#### Problem details
Leaving out all pictures, return exactly the lines from the one that contains "At what coordinates should I click to accomplish: Tap" through the end of the data below.

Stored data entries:
────

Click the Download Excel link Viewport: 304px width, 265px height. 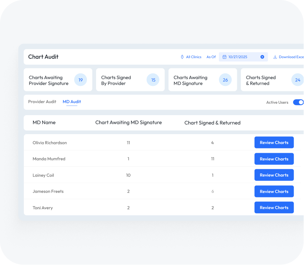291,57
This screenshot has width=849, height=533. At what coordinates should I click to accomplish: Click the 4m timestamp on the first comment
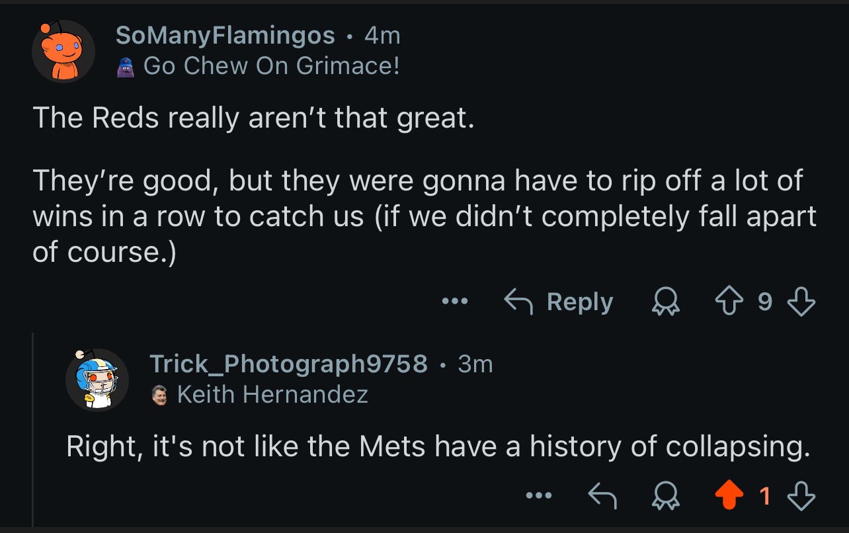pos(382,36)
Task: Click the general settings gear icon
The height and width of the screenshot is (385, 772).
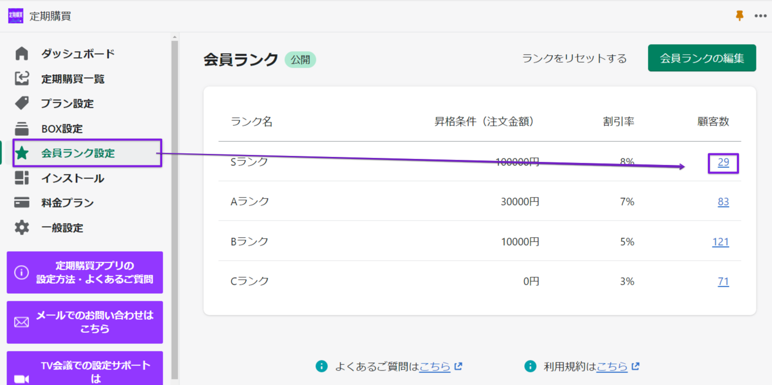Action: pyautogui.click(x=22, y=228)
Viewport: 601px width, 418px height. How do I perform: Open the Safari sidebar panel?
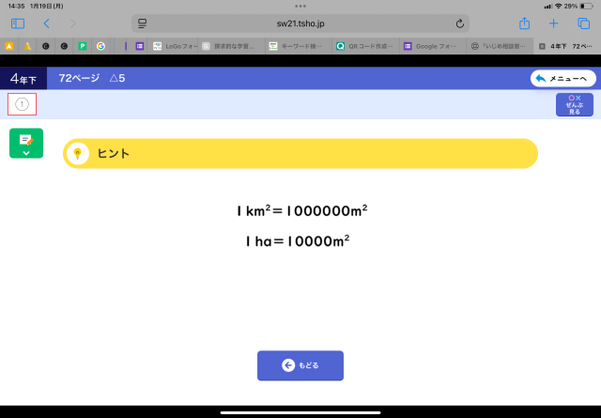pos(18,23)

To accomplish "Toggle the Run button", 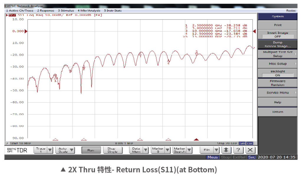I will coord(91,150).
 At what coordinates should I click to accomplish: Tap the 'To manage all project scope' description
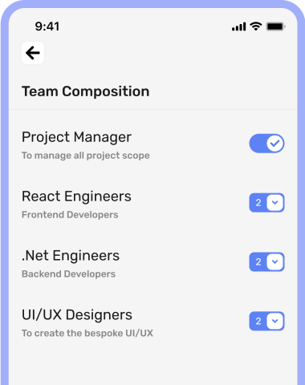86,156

────

#### Result of this exercise
 At what coordinates should I click to accomplish: Tap the 'To manage all project scope' description
86,156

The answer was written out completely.